[What is needed] Each line below with the string "computer" should be copied.

[Working data]
--------

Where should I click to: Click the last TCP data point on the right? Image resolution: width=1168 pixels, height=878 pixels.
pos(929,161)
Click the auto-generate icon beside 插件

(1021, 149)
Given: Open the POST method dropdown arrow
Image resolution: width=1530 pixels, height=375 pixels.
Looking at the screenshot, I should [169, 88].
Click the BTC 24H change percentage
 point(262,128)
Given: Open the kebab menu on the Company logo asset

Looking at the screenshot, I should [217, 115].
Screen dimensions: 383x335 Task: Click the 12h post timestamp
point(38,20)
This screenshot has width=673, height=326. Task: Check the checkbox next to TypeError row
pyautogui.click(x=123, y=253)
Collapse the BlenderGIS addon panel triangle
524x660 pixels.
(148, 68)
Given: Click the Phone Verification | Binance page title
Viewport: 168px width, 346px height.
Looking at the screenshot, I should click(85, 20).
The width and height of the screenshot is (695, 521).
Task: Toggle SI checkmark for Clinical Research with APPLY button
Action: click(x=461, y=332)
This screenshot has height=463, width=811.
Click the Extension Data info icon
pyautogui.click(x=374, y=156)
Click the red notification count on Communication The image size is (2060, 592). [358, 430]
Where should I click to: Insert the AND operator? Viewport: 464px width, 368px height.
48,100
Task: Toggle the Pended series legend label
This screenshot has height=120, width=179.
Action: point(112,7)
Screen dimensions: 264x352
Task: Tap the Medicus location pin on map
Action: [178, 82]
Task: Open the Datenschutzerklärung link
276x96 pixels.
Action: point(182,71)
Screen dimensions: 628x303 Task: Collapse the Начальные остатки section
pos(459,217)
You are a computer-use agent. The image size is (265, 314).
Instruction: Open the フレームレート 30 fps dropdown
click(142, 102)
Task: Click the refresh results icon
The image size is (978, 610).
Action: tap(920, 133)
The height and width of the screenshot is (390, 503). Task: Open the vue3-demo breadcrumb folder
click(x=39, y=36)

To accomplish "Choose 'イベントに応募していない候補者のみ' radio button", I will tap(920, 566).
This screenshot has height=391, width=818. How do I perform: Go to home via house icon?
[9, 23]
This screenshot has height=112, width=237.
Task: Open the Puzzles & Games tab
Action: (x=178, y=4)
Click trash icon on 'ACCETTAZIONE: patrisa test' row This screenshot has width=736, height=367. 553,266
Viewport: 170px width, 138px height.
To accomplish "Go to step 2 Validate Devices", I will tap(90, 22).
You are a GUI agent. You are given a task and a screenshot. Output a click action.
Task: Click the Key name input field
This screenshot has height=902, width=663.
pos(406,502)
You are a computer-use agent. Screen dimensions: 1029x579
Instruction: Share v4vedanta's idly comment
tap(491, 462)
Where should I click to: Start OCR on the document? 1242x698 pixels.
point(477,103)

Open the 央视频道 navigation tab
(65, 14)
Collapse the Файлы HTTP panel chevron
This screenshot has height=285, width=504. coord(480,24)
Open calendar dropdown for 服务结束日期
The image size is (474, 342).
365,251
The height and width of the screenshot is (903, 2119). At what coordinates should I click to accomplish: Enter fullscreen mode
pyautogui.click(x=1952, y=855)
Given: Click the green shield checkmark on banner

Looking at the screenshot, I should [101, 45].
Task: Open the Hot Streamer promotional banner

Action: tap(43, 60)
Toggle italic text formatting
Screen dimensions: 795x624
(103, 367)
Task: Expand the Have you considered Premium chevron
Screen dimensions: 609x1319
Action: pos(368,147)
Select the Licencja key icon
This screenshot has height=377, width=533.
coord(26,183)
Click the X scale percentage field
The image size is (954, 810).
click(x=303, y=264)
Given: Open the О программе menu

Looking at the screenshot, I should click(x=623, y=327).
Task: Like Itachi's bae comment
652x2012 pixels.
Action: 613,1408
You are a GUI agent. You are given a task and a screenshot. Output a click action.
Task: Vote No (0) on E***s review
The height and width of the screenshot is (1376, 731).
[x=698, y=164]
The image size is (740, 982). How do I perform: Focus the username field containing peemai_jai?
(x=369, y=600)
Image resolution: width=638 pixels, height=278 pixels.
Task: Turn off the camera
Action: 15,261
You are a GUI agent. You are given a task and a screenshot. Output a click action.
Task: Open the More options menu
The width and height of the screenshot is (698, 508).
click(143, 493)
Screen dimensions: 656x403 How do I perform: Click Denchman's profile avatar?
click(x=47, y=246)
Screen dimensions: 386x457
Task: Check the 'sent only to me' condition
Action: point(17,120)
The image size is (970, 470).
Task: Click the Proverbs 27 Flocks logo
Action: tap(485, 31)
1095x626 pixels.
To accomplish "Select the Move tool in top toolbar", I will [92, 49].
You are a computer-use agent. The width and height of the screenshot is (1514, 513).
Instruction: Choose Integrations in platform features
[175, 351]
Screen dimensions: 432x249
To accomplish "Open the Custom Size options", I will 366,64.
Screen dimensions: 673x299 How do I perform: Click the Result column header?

--------

[Answer to the problem]
You are a computer-use agent. The image size is (265, 314).
You are a computer-use agent. Screen dimensions: 1029x579
You are a computer-use agent. The width and height of the screenshot is (1514, 513).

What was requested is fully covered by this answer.